Qualcomm last week reported its second quarter results. Earlier coverage is available here and here. Vijay Nagarajan’s extensive coverage is available here in which he looks at its numerous legal battles with Broadcom and also Nokia.
Its Q2 revenues were $2.61 billion (excluding Nokia royalties), up 17% y-o-y and 7% sequentially. Net income was $766 million, up 6% y-o-y and diluted EPS was $0.47, up 9% y-o-y and 2% sequentially. It bought back shares worth $769 million and increased its quarterly dividend from $0.14 to $0.16 per share.
Segment-wise, Qualcomm CDMA Technologies (QCT) revenue grew 29% y-o-y to more than $1.6 billion with operating margin of 26% and shipments of 85 million MSM units (up 39% y-o-y). Qualcomm Technology Licensing (QTL) revenues were $795 million with shipments of about 112 million new CDMA devices and average ASP of about $222. Operating margin increased to 86%. In Qualcomm Wireless & Internet (QWI), revenue was down 2% to $194 million.
For fiscal 2008, QCOM expects revenues between $10 billion and $10.4 billion, an increase of 13%-17%. For Q3, it expects revenue growth of approximately 8%-16%.
The royalty case with Nokia is expected to go to court in July. In February, ITC upheld a ruling that Nokia’s handsets do not infringe on three of its patents and in March, a British court ruled its claims of patent infringement against Nokia as invalid. It is currently trading around $43 with market cap of $70 billion as against Vijay’s valuation of $44.60.
As for Nokia, it posted a mixed first quarter with net sales of €12.7 billion, up 28% y-o-y and down 19% sequentially. Diluted EPS excluding special items was €0.32, up 46%. Nokia device volumes were up 27% y-o-y but declined 13% sequentially to 115.5 million units. Its device ASP was €79, down from €83 in Q4 2007 primarily due to a higher proportion of lower priced products and to some extent the weakening US dollar.
In January, it replaced its three mobile device business groups with an integrated business segment, Devices & Services.
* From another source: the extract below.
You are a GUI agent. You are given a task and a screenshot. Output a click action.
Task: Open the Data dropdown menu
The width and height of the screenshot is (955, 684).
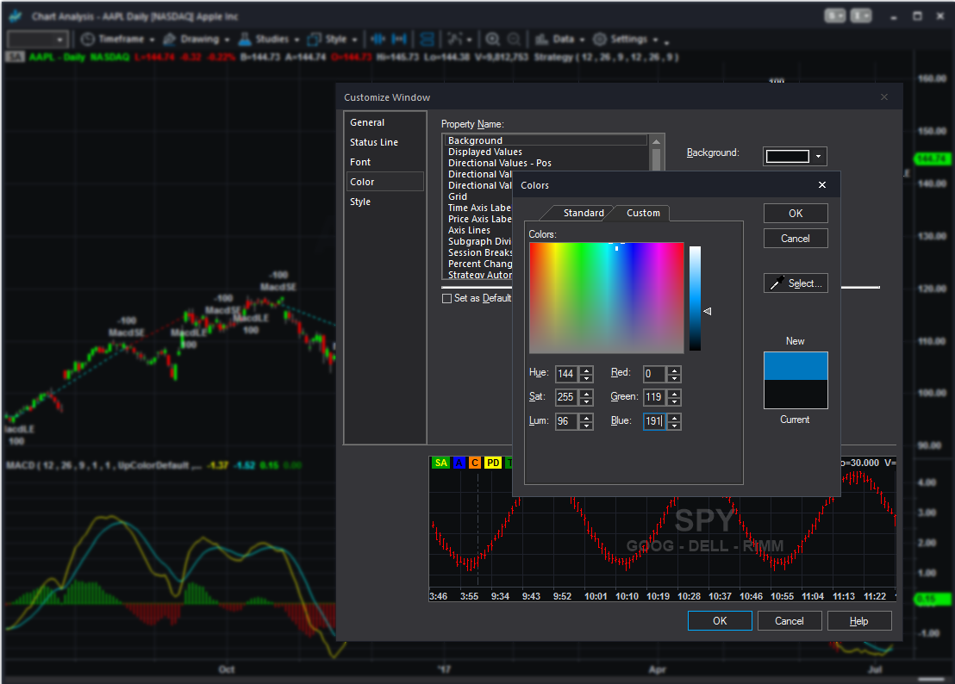[x=561, y=39]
Devices & Services net sales in the quarter grew 13% to EUR 9.3 billion with strong overall volume growth partially offset by a significant ASP decrease. Nokia Seimens Network segment net sales were €3.4 billion, down 26% sequentially.
On the acquisition front, Nokia Siemens Networks in February acquired Apertio, a leading provider of open real-time subscriber data platforms and applications. And in January, Nokia announced plans to acquire Oslo-based software provider, Trolltech.
Nokia’s estimated device market share is 39%, down from 40% last quarter and up from 36% last year. Y-o-y market share increase was led by its strong position and market share gains in Latin America, Asia-Pacific, China and to a lesser extent in Europe. Its market share decreased y-o-y in North America and sequentially in Middle East & Africa and North America to a lesser extent in Europe and Asia-Pacific. Its convergence device volumes grew 24% to 14.6 million units, driven by sale of 10 million Nokia Nseries and almost 2 million Nokia Eseries devices. Nokia’s move to walk away from CDMA doesn’t seem to be working in North America where its market share has plunged from 20% to 7% in two years.
But things might change with the upcoming launch of its next generation edition of S60, which has touch-screen and multi-touch capabilities similar to the iPhone. However, the phone would be based on Symbian OS, which as I said in an earlier post is its weakness. But Nokia would be bringing a smartphone to the mass markets that would see it further increase its market share. Its stock is trading around $30 with a market cap of around $112 billion. It hit a 52-week low of $28.28 on April 24.
The convergence device movement is heating up and Apple is also rising up to the challenge with a new 3G iPhone. And Infineon is expected to be its baseband supplier. Infineon also reported its second quarter results last week. Last week also saw its HSDPA platform being selected by Samsung for its HEDGE mobile family. Earlier coverage on the company is available here and here.
Q2 revenues were € 1.049 billion, up 7% y-o-y and down 4% sequentially. The sequential decline was primarily due to negative revenue seasonality in the Communication Solutions segment. EBIT was € 36 million in the second quarter, down from € 65 million last quarter. The group net loss was € 1.371 billion or € 1.82 per share which was led by a €1 billion writedown for Qimonda, in which it owns about 77%.
There are reports of negotiations with Micron, Japan’s Elpida Memory Inc. and Korea’s Hynix Semiconductor Inc., as well as financial investors for the sale of Qimonda. Even Infineon was rumored to be a takeover target. Today, it announced the acquisition of Primarion, Inc. to strengthen its power management applications.
For Q3, Infineon expects revenues to be flat to down slightly compared Q2. The weakening US dollar has added to its woes and it revised its full year guidance from 25-30% growth to a high single-digit y-o-y % growth. Its stock is trading around $9 with a market cap of around $7 billion. It hit a 52-week low of $6.26 on March 20.